Planning Commission Unanimously Approves Safeway's Rockridge Shopping Center Project

Saturday, October 5, 2013

After a two-hour public hearing on September 25, the Oakland Planning Commission unanimously approved Safeway's plans for rebuilding the Rockridge Shopping Center, located at the corner of Broadway and Pleasant Valley Avenue.

Safeway's proposal, changed many times in the past six years, will replace all of the current buildings and add 120,000 square feet to the shopping center's present 185,000 sq. ft. of commercial space. It will significantly change circulation patterns for the area, including an added traffic signal at Coronado and Broadway, the location for a new main entrance to the center.

Unlike the commission's acrimonious hearings for Safeway's College Avenue shopping center, testimony at this hearing was almost all favorable. The dissenting voice was ULTRA (Urbanists for a Livable Temescal-Rockridge Area), a primarily Temescal-based community group favoring high-density residential development.

It objected to the lack of a residential component to the project, its automobile orientation, and a drive-through window for the new Chase Bank. David Zylstra, COO of Safeway's property development division, said Safeway's lease with the owner of the project site prohibited residential development.

Zylstra also said Safeway was looking at establishing holiday-season shuttle service to Rockridge and Macarthur BART stations. Safeway will also improve placement and design of AC Transit stops near the site and is discussing with Kaiser Permanente adding the center to the route of Kaiser's local shuttle. He admitted he would have preferred no drive-through window, but said Chase insisted. Since Chase has a long-term lease and could block the project, Safeway had to give in.
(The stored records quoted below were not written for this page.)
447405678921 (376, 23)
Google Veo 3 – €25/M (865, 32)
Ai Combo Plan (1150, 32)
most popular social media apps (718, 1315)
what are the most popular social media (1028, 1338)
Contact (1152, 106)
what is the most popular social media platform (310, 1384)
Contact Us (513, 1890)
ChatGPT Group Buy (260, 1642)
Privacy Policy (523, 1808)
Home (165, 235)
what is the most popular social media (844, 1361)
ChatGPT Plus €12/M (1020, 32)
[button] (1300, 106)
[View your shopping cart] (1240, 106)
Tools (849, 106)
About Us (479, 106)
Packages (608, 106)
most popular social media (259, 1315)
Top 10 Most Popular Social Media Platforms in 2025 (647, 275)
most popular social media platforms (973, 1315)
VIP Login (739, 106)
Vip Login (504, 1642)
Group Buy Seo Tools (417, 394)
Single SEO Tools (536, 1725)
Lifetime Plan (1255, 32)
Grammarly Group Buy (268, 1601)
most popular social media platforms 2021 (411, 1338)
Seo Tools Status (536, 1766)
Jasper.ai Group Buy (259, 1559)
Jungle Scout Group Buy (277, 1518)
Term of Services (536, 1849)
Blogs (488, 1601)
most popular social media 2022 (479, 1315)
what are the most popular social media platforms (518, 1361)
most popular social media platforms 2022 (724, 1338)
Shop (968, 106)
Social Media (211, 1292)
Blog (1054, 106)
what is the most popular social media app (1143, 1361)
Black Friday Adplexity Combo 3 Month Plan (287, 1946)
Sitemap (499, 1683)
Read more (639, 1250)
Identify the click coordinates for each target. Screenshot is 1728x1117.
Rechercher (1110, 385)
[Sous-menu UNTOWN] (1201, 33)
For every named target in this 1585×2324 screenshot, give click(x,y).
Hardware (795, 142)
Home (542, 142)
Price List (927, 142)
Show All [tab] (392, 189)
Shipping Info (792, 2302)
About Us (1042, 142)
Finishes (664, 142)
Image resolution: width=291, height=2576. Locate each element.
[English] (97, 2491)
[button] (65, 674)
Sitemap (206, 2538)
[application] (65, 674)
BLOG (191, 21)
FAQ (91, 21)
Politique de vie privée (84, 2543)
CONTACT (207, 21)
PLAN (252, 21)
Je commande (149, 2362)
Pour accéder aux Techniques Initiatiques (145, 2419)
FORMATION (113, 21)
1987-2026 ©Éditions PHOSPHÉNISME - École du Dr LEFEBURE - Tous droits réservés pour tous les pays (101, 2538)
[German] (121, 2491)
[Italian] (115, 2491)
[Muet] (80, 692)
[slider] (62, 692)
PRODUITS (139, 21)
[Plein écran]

RCPC's and PANIL's (Piedmont Avenue Neighborhood Improvement League) favorable comments resulted from a last-minute agreement with Safeway. Besides clarifying the project's conditions of approval, the agreement requires Safeway to pay for traffic surveys on nearby residential streets before and after the project's construction and occupancy. Safeway will also post a $500,000 bond: If the traffic surveys show that the project has increased "cut-through" traffic on those streets, the bond will pay for implementing speed bumps, stop signs, and rotaries to discourage through traffic diversion onto those streets. Increased cut-through traffic had been a major fear in the community.

The commission also certified the final Environmental Impact Report (EIR) for the project. The EIR acknowledged the project would worsen traffic conditions at the Broadway/Pleasant Valley/51st Street intersection, and other intersections on Pleasant Valley. Accordingly, the commission adopted a formal statement explaining why the project's benefits justified its approval. Those benefits include more jobs for local residents, additional tax revenue for the city, more convenient shopping for area residents, and reducing the loss of retail revenue into surrounding cities such as Emeryville and Walnut Creek.

Project opponents could appeal the approval to the council within 10 days.